**STATED EXERCISE**
Could you reproduce the passage on the Dominican motto "Veritas" word for word, from its first line to its last?

**GIVEN TEXT**
St. Dominic (detail) from “Christ Mocked with the Virgin and St. Dominic,” Fra Angelico

St. Dominic (detail) from “Christ Mocked with the Virgin and St. Dominic,” Fra Angelico


One of the mottos of the Dominican order is “Veritas”—truth. We love truth. We live to spread the truth of the Gospel all over the world! And that’s part of the reason we study, so that we can know what the truth is. Truth isn’t about what you think is true, or a “personal truth". (for example, children believe that Santa Claus, the Tooth Fairy, and the Easter Bunny exist. We could call that their “personal truths.” )

Truth is verifiable. Truth can be known. Sometimes, yes, there is mystery! We will never understand everything—and we’re not meant to. Some things are just beyond our reach on this earth. But we know the truth of faith because it’s able to be studied. It’s able to be seen. We believe in the truth of Jesus Christ. At Mass every week, we say the “credo”—”I believe”. This isn’t what just I believe, or what you believe, or what the pope beliefs, or what Fr. Patrick up on the altar believes. It’s what we have always believed, as a people, a family of faith.

If you are Catholic, you have to know what you believe, and why you believe it—and you have to assent to it. You can’t just say, well, that’s fine for you, but I don’t believe in Transubstantiation. (You would be….wrong!) I don’t believe in the Church’s definition of marriage. I don’t believe in Hell. Etc.

**DATA ENTRIES**

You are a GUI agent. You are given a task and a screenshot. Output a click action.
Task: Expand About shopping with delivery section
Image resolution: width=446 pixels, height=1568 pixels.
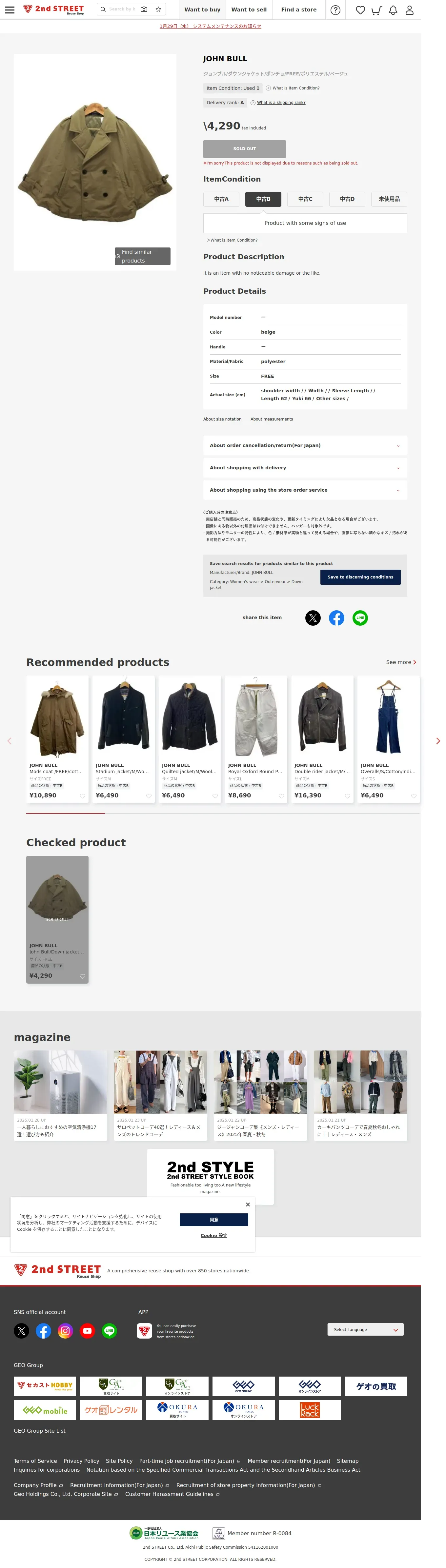coord(305,467)
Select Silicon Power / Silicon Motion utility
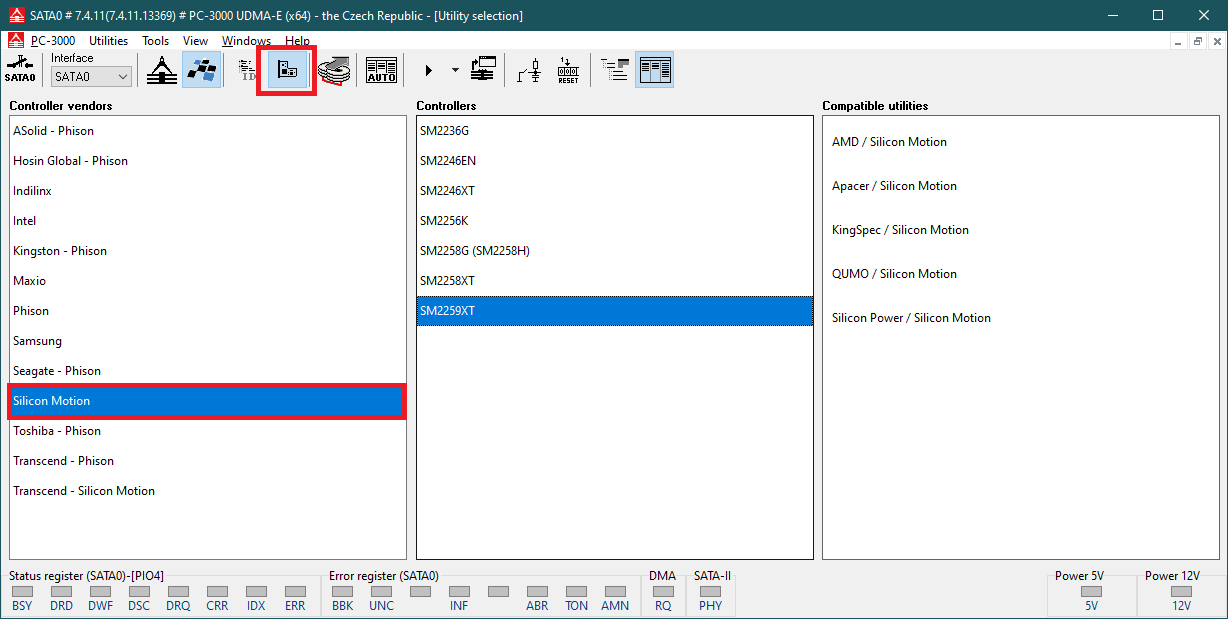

**SOLUTION TO THIS EXERCISE**
St. Dominic (detail) from “Christ Mocked with the Virgin and St. Dominic,” Fra Angelico

St. Dominic (detail) from “Christ Mocked with the Virgin and St. Dominic,” Fra Angelico


One of the mottos of the Dominican order is “Veritas”—truth. We love truth. We live to spread the truth of the Gospel all over the world! And that’s part of the reason we study, so that we can know what the truth is. Truth isn’t about what you think is true, or a “personal truth". (for example, children believe that Santa Claus, the Tooth Fairy, and the Easter Bunny exist. We could call that their “personal truths.” )

Truth is verifiable. Truth can be known. Sometimes, yes, there is mystery! We will never understand everything—and we’re not meant to. Some things are just beyond our reach on this earth. But we know the truth of faith because it’s able to be studied. It’s able to be seen. We believe in the truth of Jesus Christ. At Mass every week, we say the “credo”—”I believe”. This isn’t what just I believe, or what you believe, or what the pope beliefs, or what Fr. Patrick up on the altar believes. It’s what we have always believed, as a people, a family of faith.

If you are Catholic, you have to know what you believe, and why you believe it—and you have to assent to it. You can’t just say, well, that’s fine for you, but I don’t believe in Transubstantiation. (You would be….wrong!) I don’t believe in the Church’s definition of marriage. I don’t believe in Hell. Etc.